Surge arresters act to limit overvoltages caused by transient lightning or switching phenomena. At the same time, they must avoid tripping of a line. In that latter role they do not need to limit the voltage to zero but rather to a level that can be safely withstood by apparatus in the system. This means that arresters must be able to dissipate power during passage of a current to ground and, consequently, absorb energy. Some energy handling capability must therefore be specified for an arrester. Historically, this was done in different ways for station and for distribution class arresters.

The most challenging duty for station class arresters was considered a line discharge. A transmission line that is suddenly disconnected from the system and (depending on actual load situation and time instant of de-energization), charged to an overvoltage of several p.u. of system voltage (1 p.u. = Us∙√2/√3), discharges through the connected arrester. The arrester therefore has to absorb the energy stored in the capacitances of the line(s). The energy thus absorbed depends on initial overvoltage, line length and arrester switching current protection level, which determines to which degree the line is discharged.

It makes sense in the exclusive case of this particular scenario to specify line discharge capability rather than an energy, which in the case of gapped SiC arresters had been shared among the arcs in the series gaps as well as the resistors. In fact, up until 2014 IEC arrester standards defined energy handling capability of station class arresters this way, i.e. by line discharge classes LD 1 through LD 5. A line discharge class, however, does not help the system planner with applications such as capacitor bank protection nor, in general, when there is no discharge of a line. It is also not applicable to emerging UHV systems, which require energy handling (basically due to the arresters’ low protection levels and thus their involvement in temporary overvoltages) that is far beyond any so far specified line discharge class.

By contrast, the main purpose of distribution class arresters is to divert charge, as for example brought to a line by a direct lightning strike to ground. It then becomes reasonable to specify a charge transfer capability rather than an energy handling capability. Of course, energy is also being dissipated during charge transfer. But arresters with lower protection level have to absorb less energy at a given amount of charge than an arrester of higher (and thus worse) protection level. Therefore, charge transfer capability better specifies the arrester characteristics required.

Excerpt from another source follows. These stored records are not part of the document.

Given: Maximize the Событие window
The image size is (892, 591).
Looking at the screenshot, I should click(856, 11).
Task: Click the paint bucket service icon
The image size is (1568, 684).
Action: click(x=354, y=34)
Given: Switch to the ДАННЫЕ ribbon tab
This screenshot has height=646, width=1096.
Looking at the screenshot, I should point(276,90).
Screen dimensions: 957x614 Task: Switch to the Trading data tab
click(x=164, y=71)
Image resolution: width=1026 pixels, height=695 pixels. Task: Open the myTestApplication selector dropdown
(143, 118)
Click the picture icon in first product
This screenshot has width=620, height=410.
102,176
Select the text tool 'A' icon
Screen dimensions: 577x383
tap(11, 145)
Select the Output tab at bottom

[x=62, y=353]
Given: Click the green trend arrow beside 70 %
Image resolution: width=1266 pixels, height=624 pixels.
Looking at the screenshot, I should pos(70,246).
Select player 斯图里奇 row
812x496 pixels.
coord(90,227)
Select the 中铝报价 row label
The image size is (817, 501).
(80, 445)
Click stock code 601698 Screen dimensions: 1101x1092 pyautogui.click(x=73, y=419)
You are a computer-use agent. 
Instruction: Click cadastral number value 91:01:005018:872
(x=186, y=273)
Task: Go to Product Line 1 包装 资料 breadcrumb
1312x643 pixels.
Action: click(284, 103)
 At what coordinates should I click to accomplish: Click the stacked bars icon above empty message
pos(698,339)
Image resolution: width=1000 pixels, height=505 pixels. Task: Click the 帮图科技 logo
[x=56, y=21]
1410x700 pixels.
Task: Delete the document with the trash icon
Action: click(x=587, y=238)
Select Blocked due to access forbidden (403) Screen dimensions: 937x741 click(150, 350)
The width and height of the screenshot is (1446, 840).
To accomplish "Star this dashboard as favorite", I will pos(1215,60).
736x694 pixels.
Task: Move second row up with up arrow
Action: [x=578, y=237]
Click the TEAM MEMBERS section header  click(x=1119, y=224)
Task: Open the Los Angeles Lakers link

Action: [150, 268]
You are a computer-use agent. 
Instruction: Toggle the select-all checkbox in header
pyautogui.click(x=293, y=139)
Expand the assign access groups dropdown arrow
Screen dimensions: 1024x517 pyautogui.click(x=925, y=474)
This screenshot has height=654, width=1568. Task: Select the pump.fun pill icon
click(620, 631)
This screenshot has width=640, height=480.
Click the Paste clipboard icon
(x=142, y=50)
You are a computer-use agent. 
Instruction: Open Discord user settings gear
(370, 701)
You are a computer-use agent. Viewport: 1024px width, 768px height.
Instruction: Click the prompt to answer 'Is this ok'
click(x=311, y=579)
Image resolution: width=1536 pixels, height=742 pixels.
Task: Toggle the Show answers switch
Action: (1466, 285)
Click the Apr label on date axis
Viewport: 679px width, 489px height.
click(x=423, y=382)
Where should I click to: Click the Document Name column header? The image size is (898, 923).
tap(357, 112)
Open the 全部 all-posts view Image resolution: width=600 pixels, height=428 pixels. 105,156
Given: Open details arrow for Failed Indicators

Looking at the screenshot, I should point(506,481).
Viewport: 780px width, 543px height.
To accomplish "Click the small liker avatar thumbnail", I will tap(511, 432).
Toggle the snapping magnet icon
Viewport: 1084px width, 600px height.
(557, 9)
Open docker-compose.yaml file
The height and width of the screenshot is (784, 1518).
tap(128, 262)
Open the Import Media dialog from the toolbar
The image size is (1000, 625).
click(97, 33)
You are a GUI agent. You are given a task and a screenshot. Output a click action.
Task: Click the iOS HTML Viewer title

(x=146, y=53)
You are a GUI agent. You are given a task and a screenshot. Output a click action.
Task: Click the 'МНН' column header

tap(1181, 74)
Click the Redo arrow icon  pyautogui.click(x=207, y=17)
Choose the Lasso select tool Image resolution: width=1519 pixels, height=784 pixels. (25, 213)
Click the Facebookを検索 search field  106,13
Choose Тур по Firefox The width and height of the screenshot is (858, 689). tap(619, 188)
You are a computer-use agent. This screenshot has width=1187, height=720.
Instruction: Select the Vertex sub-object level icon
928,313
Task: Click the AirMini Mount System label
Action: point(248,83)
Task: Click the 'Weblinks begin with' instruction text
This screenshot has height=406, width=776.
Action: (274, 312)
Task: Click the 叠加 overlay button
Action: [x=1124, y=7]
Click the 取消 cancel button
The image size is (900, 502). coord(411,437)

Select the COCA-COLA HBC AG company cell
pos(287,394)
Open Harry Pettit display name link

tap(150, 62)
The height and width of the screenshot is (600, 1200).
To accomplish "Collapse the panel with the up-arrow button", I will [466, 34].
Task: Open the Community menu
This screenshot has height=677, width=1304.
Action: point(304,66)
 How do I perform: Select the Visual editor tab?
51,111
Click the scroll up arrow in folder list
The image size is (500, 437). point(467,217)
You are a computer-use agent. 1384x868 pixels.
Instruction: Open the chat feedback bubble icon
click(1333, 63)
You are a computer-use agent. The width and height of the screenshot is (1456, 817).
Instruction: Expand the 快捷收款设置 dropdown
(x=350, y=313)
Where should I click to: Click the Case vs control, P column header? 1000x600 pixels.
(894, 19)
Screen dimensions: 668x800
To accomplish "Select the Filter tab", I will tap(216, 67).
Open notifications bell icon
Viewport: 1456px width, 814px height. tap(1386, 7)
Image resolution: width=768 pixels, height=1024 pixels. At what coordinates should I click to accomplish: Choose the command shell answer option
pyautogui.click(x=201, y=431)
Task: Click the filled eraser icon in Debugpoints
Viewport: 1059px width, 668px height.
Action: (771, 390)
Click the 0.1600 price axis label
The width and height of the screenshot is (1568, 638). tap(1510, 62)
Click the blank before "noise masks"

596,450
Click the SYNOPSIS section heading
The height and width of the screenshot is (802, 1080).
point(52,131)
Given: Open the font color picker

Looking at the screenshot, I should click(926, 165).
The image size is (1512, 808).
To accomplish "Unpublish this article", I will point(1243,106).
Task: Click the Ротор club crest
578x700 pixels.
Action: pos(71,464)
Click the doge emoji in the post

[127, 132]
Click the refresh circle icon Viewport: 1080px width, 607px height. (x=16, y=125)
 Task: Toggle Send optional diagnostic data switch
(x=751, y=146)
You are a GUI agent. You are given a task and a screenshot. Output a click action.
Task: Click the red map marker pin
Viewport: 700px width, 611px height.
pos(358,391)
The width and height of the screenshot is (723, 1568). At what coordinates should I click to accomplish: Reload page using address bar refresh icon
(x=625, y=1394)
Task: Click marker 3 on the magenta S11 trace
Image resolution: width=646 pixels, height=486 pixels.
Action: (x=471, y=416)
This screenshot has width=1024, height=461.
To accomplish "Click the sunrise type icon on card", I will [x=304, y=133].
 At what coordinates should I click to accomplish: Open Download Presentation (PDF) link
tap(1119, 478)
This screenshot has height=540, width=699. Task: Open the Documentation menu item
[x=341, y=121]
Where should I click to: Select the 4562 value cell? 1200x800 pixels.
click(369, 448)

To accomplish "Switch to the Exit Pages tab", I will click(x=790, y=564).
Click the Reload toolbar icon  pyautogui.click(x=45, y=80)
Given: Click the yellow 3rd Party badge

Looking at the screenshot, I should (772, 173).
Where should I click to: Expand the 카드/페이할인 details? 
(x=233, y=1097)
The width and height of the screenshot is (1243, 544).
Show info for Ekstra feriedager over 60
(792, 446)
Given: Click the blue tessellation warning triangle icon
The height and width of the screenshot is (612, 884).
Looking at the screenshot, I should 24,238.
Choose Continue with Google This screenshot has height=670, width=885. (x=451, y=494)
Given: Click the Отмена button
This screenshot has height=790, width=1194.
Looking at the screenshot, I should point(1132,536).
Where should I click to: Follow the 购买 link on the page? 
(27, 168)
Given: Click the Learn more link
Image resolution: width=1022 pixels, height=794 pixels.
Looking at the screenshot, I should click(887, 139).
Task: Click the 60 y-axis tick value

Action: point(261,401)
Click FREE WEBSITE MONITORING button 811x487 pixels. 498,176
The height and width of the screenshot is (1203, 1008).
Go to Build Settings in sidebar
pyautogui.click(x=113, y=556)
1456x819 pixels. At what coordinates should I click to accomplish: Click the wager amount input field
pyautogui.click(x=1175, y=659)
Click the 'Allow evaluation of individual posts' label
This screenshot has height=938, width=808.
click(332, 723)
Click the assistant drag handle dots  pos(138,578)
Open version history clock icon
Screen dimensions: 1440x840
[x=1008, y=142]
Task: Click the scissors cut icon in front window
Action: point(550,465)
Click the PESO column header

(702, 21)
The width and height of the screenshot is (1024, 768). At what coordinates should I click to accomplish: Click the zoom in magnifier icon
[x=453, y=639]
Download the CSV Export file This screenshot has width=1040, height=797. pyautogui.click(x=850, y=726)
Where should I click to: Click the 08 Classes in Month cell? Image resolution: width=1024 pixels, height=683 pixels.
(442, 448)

Independent of such considerations, energy handling capability of distribution arresters was related to the ability to carry a 4/10 µs high-current impulse current of up to 100 kA for two times in the type test – something that has little to do with any realistic stress encountered in a power system. Since the specified time and amplitude tolerances of the high-current impulse are very large, the charge and energy impact on an arrester in this scenario is not really well defined.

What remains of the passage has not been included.